-- Texte choisi --
======

Une fois n’est pas coutume, je ne vous parlerai aujourd’hui, ni d’un album jeunesse, ni d’une œuvre au programme de l’agrégation. J’ai été contactée par les éditions Plon qui m’ont proposé de lire le dernier roman d’Agathe Colombier-Hochberg, dont j’avais adoré un roman précédent, Les Sept premiers jours. J’ai accepté cette petite entorse au règlement intérieur que je me suis fixée cette année parce vraiment, le souvenir de cette lecture est encore bien vif dans mon esprit. J’ai lu ce roman en un aller-retour Paris-Lille et je me suis régalée.
Voici la quatrième de couverture :
En cette fin juin, Philippe, Romain et Stan se retrouvent dans la maison où ils ont tant aimé passer les vacances de leur enfance, à Blonville-sur-mer. Romain a racheté la propriété sur un coup de tête et leur fait la surprise de les inviter alors qu’aucun d’entre eux n’était revenu dans la région normande depuis le décès précoce de leur mère sur la plage. La fratrie se reforme et va devoir cohabiter durant une semaine avec des souvenirs fragiles, des blessures encore présentes et les sensations oubliées d’une enfance commune mais que chacun a vécue selon sa place au sein du trio. Dans cette maison, ils vont devoir se parler, s’écouter, s’accepter. Ne pas fuir pour une fois.

======

-- Consigne --
Dans le texte choisi, quels sont les prénoms des membres de la fratrie qui se retrouvent à Blonville-sur-mer ?

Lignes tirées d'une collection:
======

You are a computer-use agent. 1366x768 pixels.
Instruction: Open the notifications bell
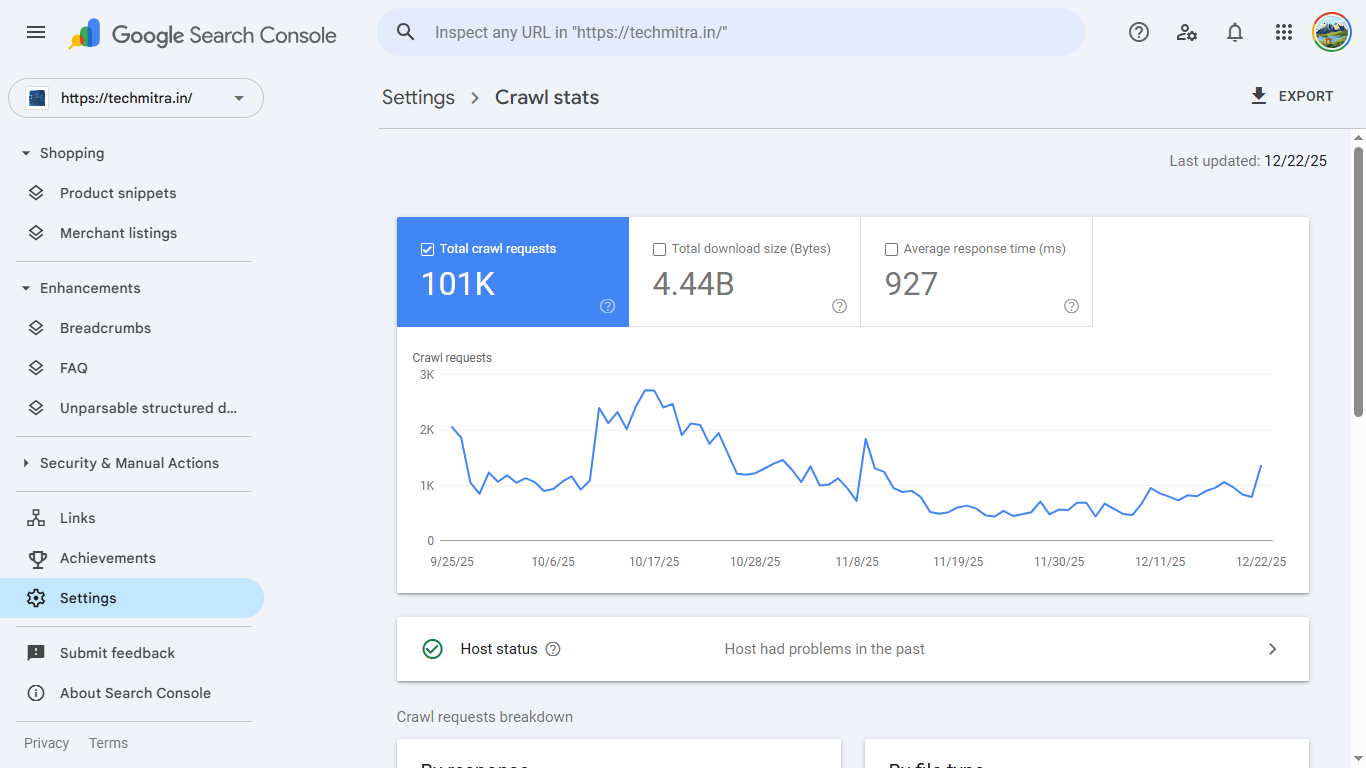point(1235,32)
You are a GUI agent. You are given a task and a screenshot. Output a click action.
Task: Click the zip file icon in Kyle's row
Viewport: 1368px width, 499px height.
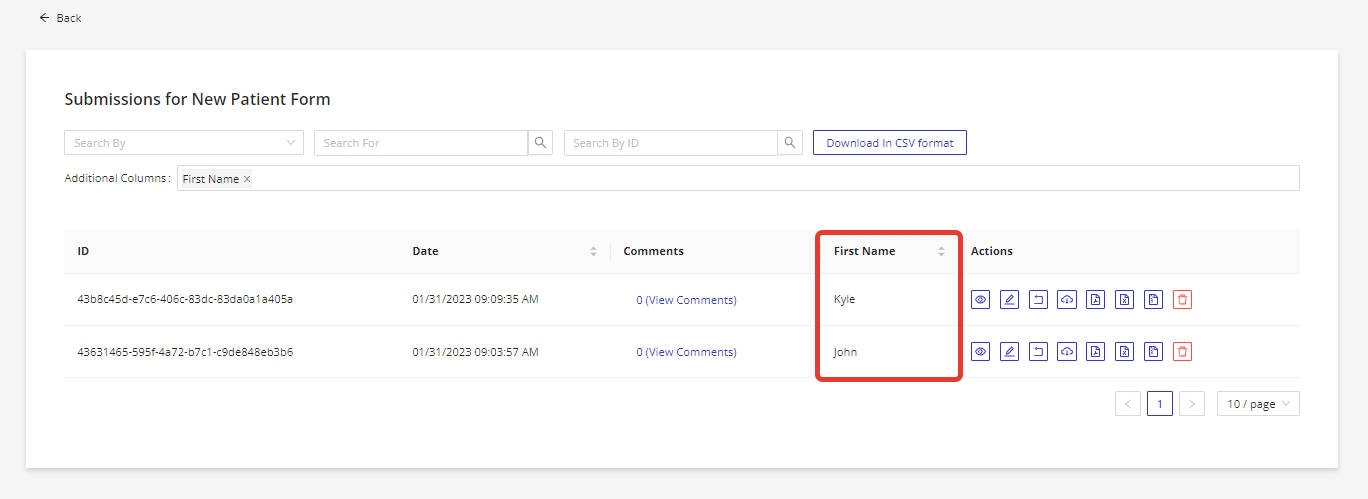tap(1153, 300)
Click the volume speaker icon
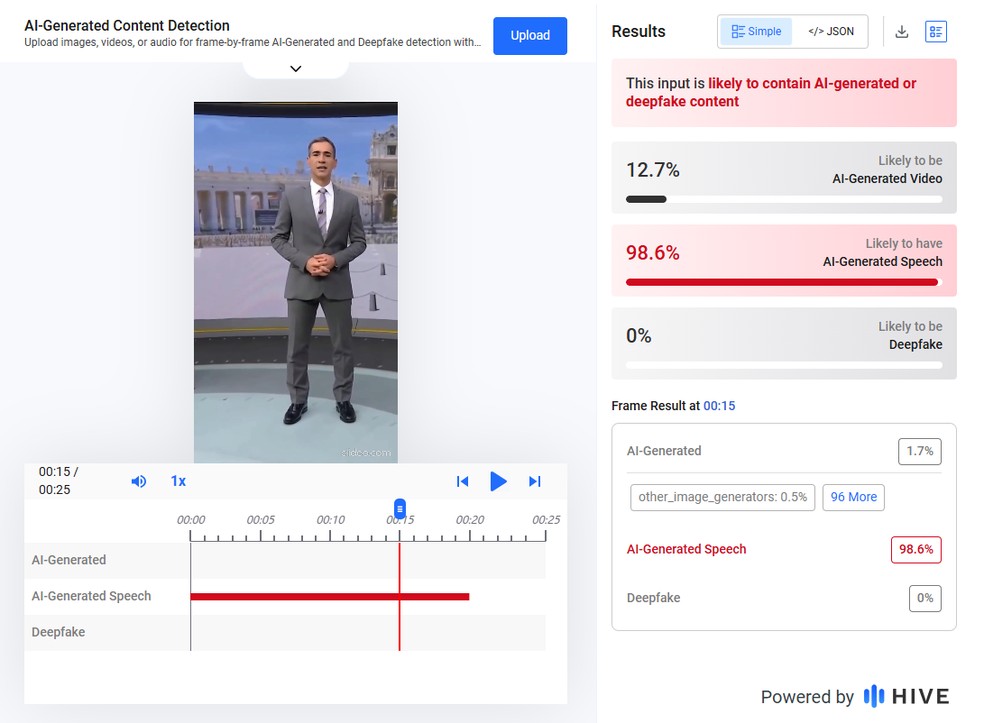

======

-- Corrigé --
Philippe, Romain et Stan.